Я валился с ног, хотелось спать. Но прежде я накрыл общественным, брезентовым плащом яркий видеомонитор. Мешал также светящийся экран банкомата. А «постель» топчан из доски и двух стульев, была уже наготове Кривобоков постарался.
Второй пост. Рубашкин принял! отчеканил я по красному телефону.

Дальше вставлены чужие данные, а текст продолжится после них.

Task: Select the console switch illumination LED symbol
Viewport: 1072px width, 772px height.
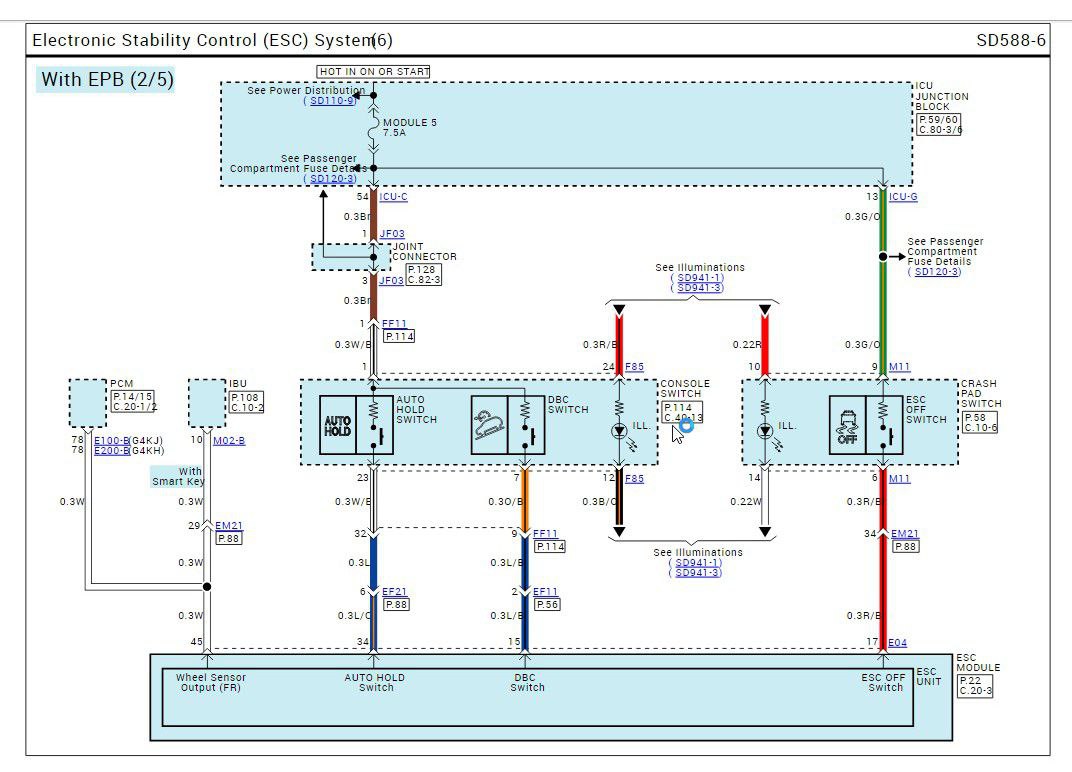Action: (619, 431)
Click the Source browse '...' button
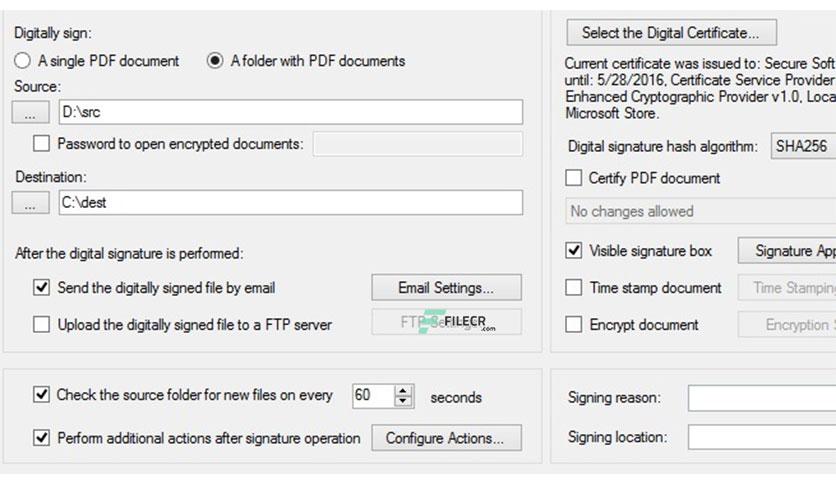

Хорошо, Рубашкин. А дверь закрыта к банкомату? аукнулся на другом конце провода «Буратино» наш начальник караула.
Так точно, Гаврила Семенович.
А фонарь над крыльцом светится?
Горит.
Про дверь я ему соврал, она была открыта, поскольку на втором этаже замечательный, чистый туалет и диванчики. Вот только сейчас на них не поспишь задрогнешь от холода.
Наконец я растягиваюсь в блаженстве на лавке и тут же попадаю в сновидение, где некто седой и носастый лупит меня почем зря резиновой дубинкой, приговаривая: «Будешь знать как Родину любить». Резкий звон всё обрывает напрочь. Я хватаю трубку:
Второй пост. Рубашкин.
Рубашкин, где твой доклад о несении службы? Я лишу тебя премии за ноябрь!
Второй пост, без происшествий.
Объяснительную утром мне на стол!
Напишу, напишу
Раздолбай.
Про себя подумал: «Дулю с маслом ты получишь, а не объяснительную, деревянный человечек. Нашел дурака тоже мне. Только сон перебил». Ворочался я потом ворочался с боку на бок, пока не услышал резкие стуки в дверь, выходящую на улицу. На будильнике пять утра, рабочая смена пойдет через час. Да и можно не реагировать на стук. Но черт дернул меня все-таки подойти, ведь наблюдательной камеры именно у входа нет.